Obama was left with but a single task: Negotiate a new status-of-forces agreement (SOFA) to reinforce these gains and create a strategic partnership with the Arab world’s only democracy.
He blew it. Negotiations, such as they were, finally collapsed last month. There is no agreement, no partnership. As of Dec. 31, the U.S. military presence in Iraq will be liquidated. . . .Three years, two abject failures. The first was the administration’s inability, at the height of American post-surge power, to broker a centrist nationalist coalition governed by the major blocs — one predominantly Shiite (Maliki’s), one predominantly Sunni (Ayad Allawi’s), one Kurdish — that among them won a large majority (69 percent) of seats in the 2010 election.
Vice President Biden was given the job. He failed utterly. The government ended up effectively being run by a narrow sectarian coalition where the balance of power is held by the relatively small (12 percent) Iranian-client Sadr faction.

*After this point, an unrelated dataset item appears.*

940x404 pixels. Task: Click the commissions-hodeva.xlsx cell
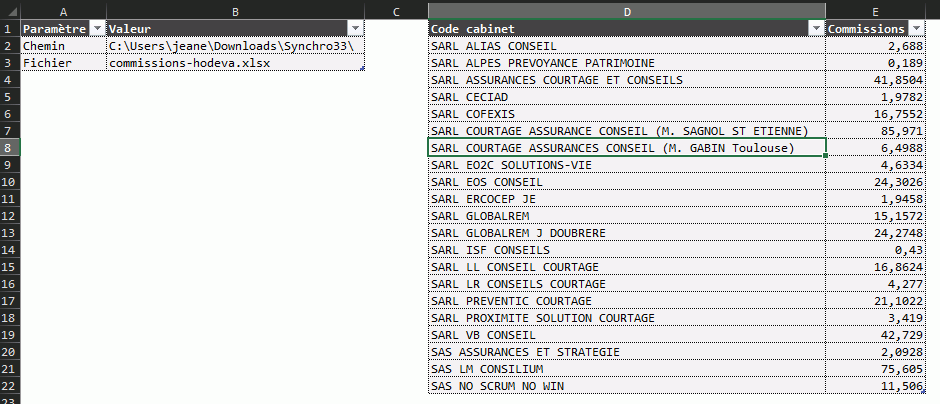pos(235,63)
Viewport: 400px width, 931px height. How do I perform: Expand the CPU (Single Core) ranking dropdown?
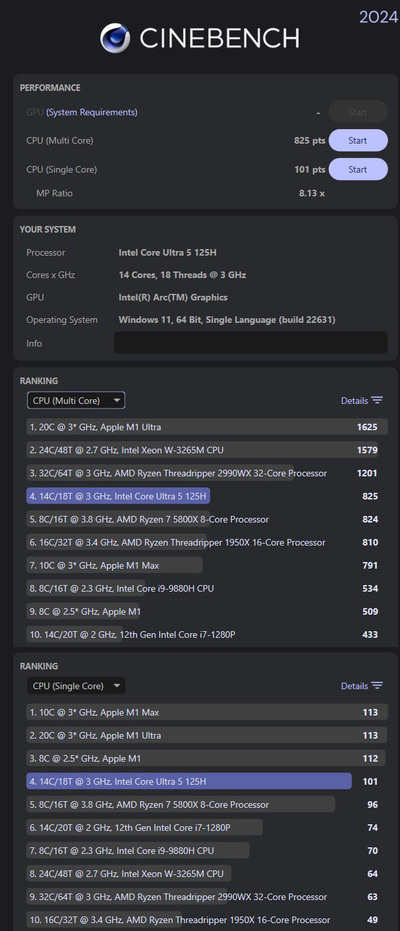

I find this baffling. How on earth were Obama and Biden supposed to force Iraqi politicians who mistrust each other -- maybe hate is a better word -- to form a coalition government? More to the point, is it really any of our business how elected Iraqi politicians manage their affairs? Iraq is, as Krauthammer reminds us, a democracy, which means (or ought to) that Iraqi leaders are answerable to their constituents, not US interests.
The second failure was the SOFA itself. U.S. commanders recommended nearly 20,000 troops, considerably fewer than our 28,500 in Korea, 40,000 in Japan and 54,000 in Germany.But, see, the Iraqis don't want us there. Really don't want us there. And one of the big reasons they don't want us there is all the Iraqis we killed during the fabulously successful Bush administration. We acted like conquerors, like occupiers, and as a result we are hated. And since Iraq is now a democracy, something Krauthammer seems proud of, the will of the vast majority prevailed and we are going to leave. Isn't that what is supposed to happen?
I also dispute that Iraq was really in such great shape when Bush left office. Many US officers and diplomats thought then and still think that renewed civil war was all but inevitable. Bombs go off every week, killing dozens or hundreds.
Personally I think Iraq is likely to muddle through as a semi-democracy, with a high level of violence but not open war. And I think the presence or absence of 20,000 US troops would not have much impact on the matter; any added stability they might provide to the government would be balanced by the anger they create among Sadrites and other nationalists, besides spreading the sense that the government represents the US rather than Iraqis. So I think our leaving Iraq, in a way that does not look like a retreat, is the best possible outcome.
If Iraq was ever "won," it has not been "lost," and now the matter is in the hands of Iraqis, where it belongs.